EXERCISE REQUIREMENTS:
**A)** Using the blog entries below, decide whether each statement agrees with them: (i) The writer had two days off work. (ii) The writer flew home on standby that same night. (iii) The boyfriend is cooking Italian food. Answer yes or no for each, quoting the deciding words.
**B)** Write a continuation of the blog entries below, starting after their final line.

PASSAGE TO READ:

-------------------------

Saturday, December 23, 2006

remember the time....

remember the time i missed my flight home to bc, and then had to wait 7 hours in the airport on standby for a flight that ended up being delayed 3 hours? and remember the time i couldn't get on that flight standby, or on any other flight home fro the next 3 days unless i flew from toronto, to montreal, to winnipeg, to calgary to vancouver and then caught a bus to kelowna? so i decided to wait for the next available standby flight on christmas morning? so i wouldn't be able to get home til 11am on christmas day - and even that wasn't a 100% guarantee? and then i had to call my boyfriend to pick me up at the airport at 130 am and i hadn't even gone anywhere?
remember that time?
that was good times.
merry christmas.
west jet can suck my balls.

Tuesday, December 19, 2006

phew

i actually have a day off of work. two days off! insane! last night was my last split shift and i thought i was going to pass out in my last hour... but no, i survived.. because i'm a survivor. just like destiny's child.

also... i had coffee with the friend who likes me too much... and i think he's gotten the hint. unless he's just playing it cool until his next plan of attack... ahhh!! dun dun dunnnnnn....
whatever... i feel releif anyway.

this blog is lame.
my head feels like a block of cheese.
i was going to go to the gym.
maybe i'll skip the gym and eat cookie dough instead.
it's just a thought.

Sunday, December 10, 2006

yummy

my hot boyfriend is making me ukranian food.
lots of it.
very sexy.

horray to being in a relationship :)

of course i'm only in it for the food... and the sex...
just kidding.

(i kind of felt like saying "Not!!" instead of "just kidding" - it was like this flashback to grade 6. i think i'm going to bring it back... not!! hahahaha)

tactful getaway

soo...
still stressing on how to get rid of persistant man who likes me too much.
unfortunately i chose to initiate a coffee date a week and a half ago.

-------------------------

SUPPLIED MATERIAL:

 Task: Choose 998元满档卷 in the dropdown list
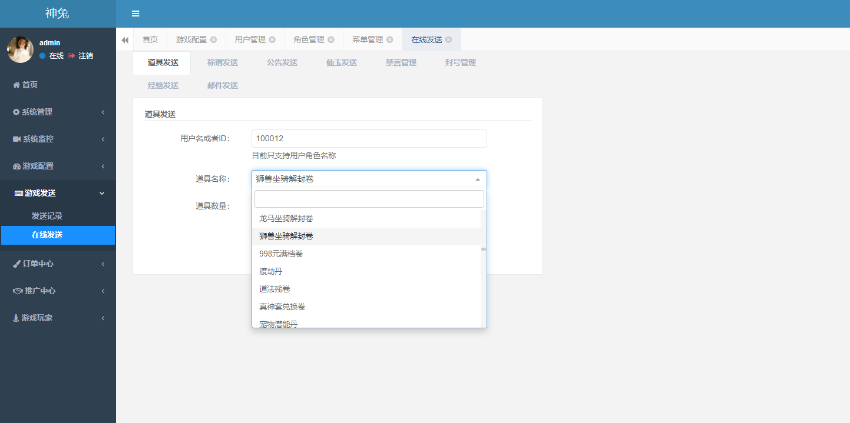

-------------------------

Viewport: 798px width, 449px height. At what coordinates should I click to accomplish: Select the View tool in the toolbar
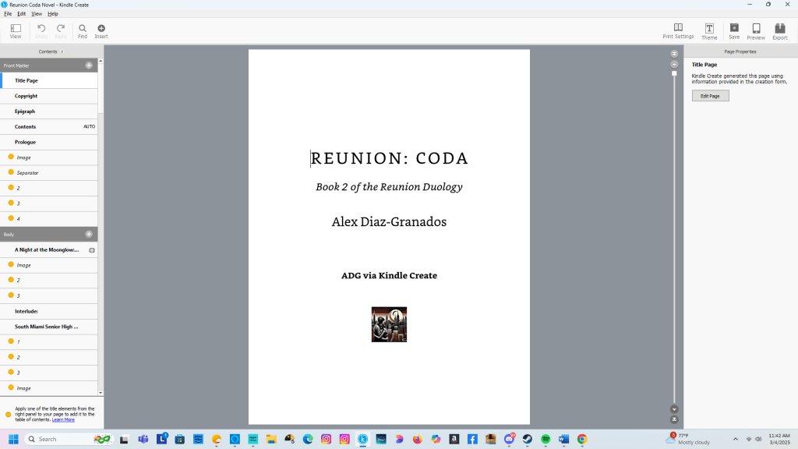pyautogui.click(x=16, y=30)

-------------------------

RESULTS OF THE TASKS:
**A)**
(i) Yes: "i actually have a day off of work. two days off!"
(ii) No: "i had to call my boyfriend to pick me up at the airport at 130 am and i hadn't even gone anywhere"
(iii) No: "my hot boyfriend is making me ukranian food."

**B)**
i feel that this gave a wrong impression.
now there are phone calls.
probably should make second coffee date and bring this up in person.
probably most tactful way to go.

none of this would be a problem if i wasn't such an attention whore. i don't want attention anymore. i have enough attention.
i guess this is what i get.

bah.

fear of what?

so i'm facing my fears.
i'm not running away.
hmmmmm...
this feels pretty good.
pretty great actually.

Wednesday, December 06, 2006

there was a time when things seemed so clear

so now i don't know what to do.
as pointed out by bedroom prince - i may be throwing away something amazing due to fear.

i'm terrified.
i'm afraid of committment.
i'm afraid of the word 'love'.
i'm afraid that i'll let him down.
i'm afraid he'll let me down.
i'm afraid i'll let me down.
i'm afraid that i'll become blinded by love and throw away my career without even knowing.
i'm afraid that i won't be the most beautiful to him.
i'm afraid that he won't be the most beautiful to me.
i'm afraid of the questions from my parents. questions from my friends.
i'm afraid my life will just end up being average despite my efforts to really live.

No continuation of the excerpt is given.